## [Saved data entries]

□ □ □ □

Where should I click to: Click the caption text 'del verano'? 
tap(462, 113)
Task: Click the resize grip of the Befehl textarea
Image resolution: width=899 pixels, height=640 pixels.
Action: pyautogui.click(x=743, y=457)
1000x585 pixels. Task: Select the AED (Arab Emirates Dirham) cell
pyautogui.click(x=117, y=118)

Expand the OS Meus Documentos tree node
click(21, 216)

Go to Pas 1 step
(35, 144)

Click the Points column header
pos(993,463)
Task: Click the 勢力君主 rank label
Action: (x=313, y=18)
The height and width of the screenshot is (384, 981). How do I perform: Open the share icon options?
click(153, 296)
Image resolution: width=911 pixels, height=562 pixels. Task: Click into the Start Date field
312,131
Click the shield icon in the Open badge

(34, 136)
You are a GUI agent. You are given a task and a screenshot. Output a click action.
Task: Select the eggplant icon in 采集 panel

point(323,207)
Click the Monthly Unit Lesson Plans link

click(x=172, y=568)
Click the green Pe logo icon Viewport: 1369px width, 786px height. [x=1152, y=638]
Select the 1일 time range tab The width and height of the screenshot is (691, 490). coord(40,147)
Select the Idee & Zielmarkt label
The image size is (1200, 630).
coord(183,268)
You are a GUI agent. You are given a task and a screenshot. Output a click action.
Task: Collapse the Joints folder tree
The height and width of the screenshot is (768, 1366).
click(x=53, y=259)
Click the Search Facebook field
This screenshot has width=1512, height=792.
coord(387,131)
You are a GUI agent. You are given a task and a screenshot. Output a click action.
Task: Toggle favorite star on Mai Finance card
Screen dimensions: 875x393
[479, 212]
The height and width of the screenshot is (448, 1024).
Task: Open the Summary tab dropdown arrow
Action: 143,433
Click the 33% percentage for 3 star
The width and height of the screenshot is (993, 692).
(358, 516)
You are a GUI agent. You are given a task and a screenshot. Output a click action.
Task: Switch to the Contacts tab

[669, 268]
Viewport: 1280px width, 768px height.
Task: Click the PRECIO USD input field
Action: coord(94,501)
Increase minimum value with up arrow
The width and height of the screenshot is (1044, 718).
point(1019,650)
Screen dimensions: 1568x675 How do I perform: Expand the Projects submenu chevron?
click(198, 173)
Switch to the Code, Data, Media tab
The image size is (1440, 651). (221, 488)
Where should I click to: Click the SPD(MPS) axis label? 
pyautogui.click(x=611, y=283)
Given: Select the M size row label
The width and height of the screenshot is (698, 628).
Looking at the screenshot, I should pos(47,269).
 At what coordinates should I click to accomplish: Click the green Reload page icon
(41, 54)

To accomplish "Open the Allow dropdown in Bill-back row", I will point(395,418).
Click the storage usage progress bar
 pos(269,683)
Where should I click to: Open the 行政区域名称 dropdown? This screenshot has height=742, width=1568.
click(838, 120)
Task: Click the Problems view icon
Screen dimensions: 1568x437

□ □ □ □

## [Description of the task]
Exactly as shown, give every record again.

## [Answer for the task]
Where should I click to: Click the caption text 'del verano'? 
tap(462, 113)
Task: Click the resize grip of the Befehl textarea
Image resolution: width=899 pixels, height=640 pixels.
Action: pyautogui.click(x=743, y=457)
1000x585 pixels. Task: Select the AED (Arab Emirates Dirham) cell
pyautogui.click(x=117, y=118)

Expand the OS Meus Documentos tree node
click(21, 216)

Go to Pas 1 step
(35, 144)

Click the Points column header
pos(993,463)
Task: Click the 勢力君主 rank label
Action: (x=313, y=18)
The height and width of the screenshot is (384, 981). How do I perform: Open the share icon options?
click(153, 296)
Image resolution: width=911 pixels, height=562 pixels. Task: Click into the Start Date field
312,131
Click the shield icon in the Open badge

(34, 136)
You are a GUI agent. You are given a task and a screenshot. Output a click action.
Task: Select the eggplant icon in 采集 panel

point(323,207)
Click the Monthly Unit Lesson Plans link

click(x=172, y=568)
Click the green Pe logo icon Viewport: 1369px width, 786px height. [x=1152, y=638]
Select the 1일 time range tab The width and height of the screenshot is (691, 490). coord(40,147)
Select the Idee & Zielmarkt label
The image size is (1200, 630).
coord(183,268)
You are a GUI agent. You are given a task and a screenshot. Output a click action.
Task: Collapse the Joints folder tree
The height and width of the screenshot is (768, 1366).
click(x=53, y=259)
Click the Search Facebook field
This screenshot has width=1512, height=792.
coord(387,131)
You are a GUI agent. You are given a task and a screenshot. Output a click action.
Task: Toggle favorite star on Mai Finance card
Screen dimensions: 875x393
[479, 212]
The height and width of the screenshot is (448, 1024).
Task: Open the Summary tab dropdown arrow
Action: 143,433
Click the 33% percentage for 3 star
The width and height of the screenshot is (993, 692).
(358, 516)
You are a GUI agent. You are given a task and a screenshot. Output a click action.
Task: Switch to the Contacts tab

[669, 268]
Viewport: 1280px width, 768px height.
Task: Click the PRECIO USD input field
Action: coord(94,501)
Increase minimum value with up arrow
The width and height of the screenshot is (1044, 718).
point(1019,650)
Screen dimensions: 1568x675 How do I perform: Expand the Projects submenu chevron?
click(198, 173)
Switch to the Code, Data, Media tab
The image size is (1440, 651). (221, 488)
Where should I click to: Click the SPD(MPS) axis label? 
pyautogui.click(x=611, y=283)
Given: Select the M size row label
The width and height of the screenshot is (698, 628).
Looking at the screenshot, I should pos(47,269).
 At what coordinates should I click to accomplish: Click the green Reload page icon
(41, 54)

To accomplish "Open the Allow dropdown in Bill-back row", I will point(395,418).
Click the storage usage progress bar
 pos(269,683)
Where should I click to: Open the 行政区域名称 dropdown? This screenshot has height=742, width=1568.
click(838, 120)
Task: Click the Problems view icon
Screen dimensions: 1568x437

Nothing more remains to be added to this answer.